The memories flashed through him again: the miners, Slip shooting innocent people, Slip dying, those houses sent up in flames. A pressure heavy in his throat, FN-2187 shook his head, not sure what to say. "I don't want anyone to get hurt."

The crease eased between Black Leader's brows, the glint in his eyes evaporating and joining the night sky. Then a grin broke out and a black eyebrow rose high up onto his forehead. "I'm going to get you out of there," said Black Leader, full of bravado. "Once I complete my mission, I'm getting you out of there."

Hope sprung up, such a deep-rooted ache lifted from FN-2187's shoulders. He made to thank this stranger—to plead, more accurately, Please don't feel obliged—but sand kicked up in the air and a wind knocked into him. Terror crawled up his spine as he saw Kylo Ren's transporter landing on Jakku.

He sped toward Black Leader, grasping his shoulder. He didn't pause to contemplate that Black Leader allowed his touch. "You gotta get out of here. That's Kylo Ren. I can't save you from him."

Black Leader didn't waste a second. He nodded to FN-2187, then raced back to the X-Wing and grasped part of it to hoist himself inside the cockpit. FN-2187 ran backward to give him space for lift off. The engine roared to life, and FN-2187 realized how bizarre a picture he'd painted—a dangerous, deadly scenario a trooper would never want to be caught in. He aided a Resistance fighter.

As the X-Wing's wheels picked up speed and accelerated over the sands, FN-2187 watched in a mixture of awe and horror as the starfighter took off into the skies, the blue and orange flames blasting out of the rockets and blending into the sky until the ship was indistinguishable between the stars and moons. He thought, How beautiful, and a foreign presence penetrated his mind.

Then he fell asleep.


The lights were bright, blinding. He saw pure white, a searing pain splitting at the seams of his mind.

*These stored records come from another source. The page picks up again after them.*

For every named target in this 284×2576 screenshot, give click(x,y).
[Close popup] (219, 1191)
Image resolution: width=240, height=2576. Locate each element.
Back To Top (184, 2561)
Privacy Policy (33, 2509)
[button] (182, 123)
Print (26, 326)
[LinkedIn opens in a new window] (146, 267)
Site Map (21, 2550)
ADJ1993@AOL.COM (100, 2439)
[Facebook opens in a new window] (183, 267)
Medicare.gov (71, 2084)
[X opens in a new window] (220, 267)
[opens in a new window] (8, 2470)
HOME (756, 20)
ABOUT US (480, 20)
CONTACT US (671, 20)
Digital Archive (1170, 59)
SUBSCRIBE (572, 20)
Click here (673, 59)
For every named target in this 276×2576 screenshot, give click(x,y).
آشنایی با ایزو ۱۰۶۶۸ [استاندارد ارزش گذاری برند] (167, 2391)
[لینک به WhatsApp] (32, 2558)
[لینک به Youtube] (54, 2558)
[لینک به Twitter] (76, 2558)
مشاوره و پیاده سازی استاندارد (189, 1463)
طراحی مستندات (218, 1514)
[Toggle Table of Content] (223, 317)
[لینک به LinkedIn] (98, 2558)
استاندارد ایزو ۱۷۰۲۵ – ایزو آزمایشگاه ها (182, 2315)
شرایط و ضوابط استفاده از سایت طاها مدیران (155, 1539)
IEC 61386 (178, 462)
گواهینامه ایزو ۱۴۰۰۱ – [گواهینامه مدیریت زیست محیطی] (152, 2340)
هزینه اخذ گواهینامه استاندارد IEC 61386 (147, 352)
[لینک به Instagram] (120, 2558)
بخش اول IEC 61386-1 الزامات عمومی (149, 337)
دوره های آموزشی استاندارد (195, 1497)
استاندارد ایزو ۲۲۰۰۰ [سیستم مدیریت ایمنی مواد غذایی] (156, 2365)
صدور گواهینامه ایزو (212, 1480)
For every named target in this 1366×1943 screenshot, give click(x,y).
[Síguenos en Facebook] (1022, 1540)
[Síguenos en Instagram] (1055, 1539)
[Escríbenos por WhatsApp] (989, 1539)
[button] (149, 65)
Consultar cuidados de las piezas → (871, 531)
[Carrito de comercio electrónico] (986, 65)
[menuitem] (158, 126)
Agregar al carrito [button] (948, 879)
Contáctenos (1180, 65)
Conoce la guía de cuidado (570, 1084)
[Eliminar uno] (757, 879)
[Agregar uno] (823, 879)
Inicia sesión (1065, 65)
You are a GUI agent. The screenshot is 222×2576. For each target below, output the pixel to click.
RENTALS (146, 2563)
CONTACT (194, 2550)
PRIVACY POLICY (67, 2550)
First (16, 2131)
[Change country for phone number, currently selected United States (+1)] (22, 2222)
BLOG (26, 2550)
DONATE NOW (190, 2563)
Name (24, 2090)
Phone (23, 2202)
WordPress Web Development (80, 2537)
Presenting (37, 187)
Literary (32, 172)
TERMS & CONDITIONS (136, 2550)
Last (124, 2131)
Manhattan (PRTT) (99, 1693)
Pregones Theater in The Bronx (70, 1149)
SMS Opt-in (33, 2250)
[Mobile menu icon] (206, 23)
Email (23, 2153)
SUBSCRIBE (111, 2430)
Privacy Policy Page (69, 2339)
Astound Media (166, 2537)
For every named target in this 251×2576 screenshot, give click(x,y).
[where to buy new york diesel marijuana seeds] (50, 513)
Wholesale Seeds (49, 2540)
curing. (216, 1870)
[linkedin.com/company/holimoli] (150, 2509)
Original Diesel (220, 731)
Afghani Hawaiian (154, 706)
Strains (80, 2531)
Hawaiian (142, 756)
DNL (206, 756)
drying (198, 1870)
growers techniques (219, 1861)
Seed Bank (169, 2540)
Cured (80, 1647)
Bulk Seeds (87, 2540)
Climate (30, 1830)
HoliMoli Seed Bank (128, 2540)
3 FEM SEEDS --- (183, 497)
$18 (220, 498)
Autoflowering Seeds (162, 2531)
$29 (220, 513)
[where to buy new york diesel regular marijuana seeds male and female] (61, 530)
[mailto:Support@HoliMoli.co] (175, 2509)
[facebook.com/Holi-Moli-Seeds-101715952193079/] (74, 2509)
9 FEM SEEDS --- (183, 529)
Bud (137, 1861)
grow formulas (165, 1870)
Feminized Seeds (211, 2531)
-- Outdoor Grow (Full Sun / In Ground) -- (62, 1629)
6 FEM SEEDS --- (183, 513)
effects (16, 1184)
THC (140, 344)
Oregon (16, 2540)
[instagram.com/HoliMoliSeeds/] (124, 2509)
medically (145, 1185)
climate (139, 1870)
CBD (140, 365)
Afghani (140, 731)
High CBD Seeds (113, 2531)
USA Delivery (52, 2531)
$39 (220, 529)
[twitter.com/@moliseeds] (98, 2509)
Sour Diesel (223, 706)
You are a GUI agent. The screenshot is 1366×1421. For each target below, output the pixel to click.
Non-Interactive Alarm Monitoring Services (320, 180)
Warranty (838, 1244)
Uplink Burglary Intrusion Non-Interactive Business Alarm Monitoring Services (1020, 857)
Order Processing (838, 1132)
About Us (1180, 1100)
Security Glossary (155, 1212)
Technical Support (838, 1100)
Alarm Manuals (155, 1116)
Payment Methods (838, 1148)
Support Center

"...did you do with the map?"

"I don't... I don't..." FN-2187's heart rammed inside him when he realized that scraggly, weak voice was his.

"Administer another round. I want his mind wiped clean. No Resistance scum gets the better of us. Understood?"

"Yes, General."


FN-2187 gained consciousness while Nines and Zeroes hauled him down a corridor, his arms hooked over their shoulders and ankles dragging. With his helmet secured over his head, they had no way of knowing he was awake, and for that FN-2187 was glad. His temples pulsated, his very brain felt tender. He dug through to recall the final blow from their training session that earned him this hairsplitting concussion. They carried him to the FN barracks, thumbed in the security code, then tossed him on his bed, not bothering to make sure his legs got on the mattress before they left.

He lied on the bed for an eternity, limbs refusing to move and brain refusing to fire signals to his nerves to make his limbs move. Time moved slowly, so slowly that he passed out for a brief minute, not realizing he'd done so until his helmet began beeping, alerting him that lunch would be served in a few short minutes. FN-2187 mustered up the energy to sit up and remove his helmet, then struggled to untuck his blanket, wanting nothing more than to crawl under the covers and never come out, especially if he had managed to earn a rare break from his duties. He settled back down, drawing his knees to his chest and moving his head on his pillow in attempt to find an angle that didn't exacerbate his headache, but a hard object under the pillow kept piercing his temples. Reaching underneath the pillow, FN-2187 was staggered to pull out a datapad.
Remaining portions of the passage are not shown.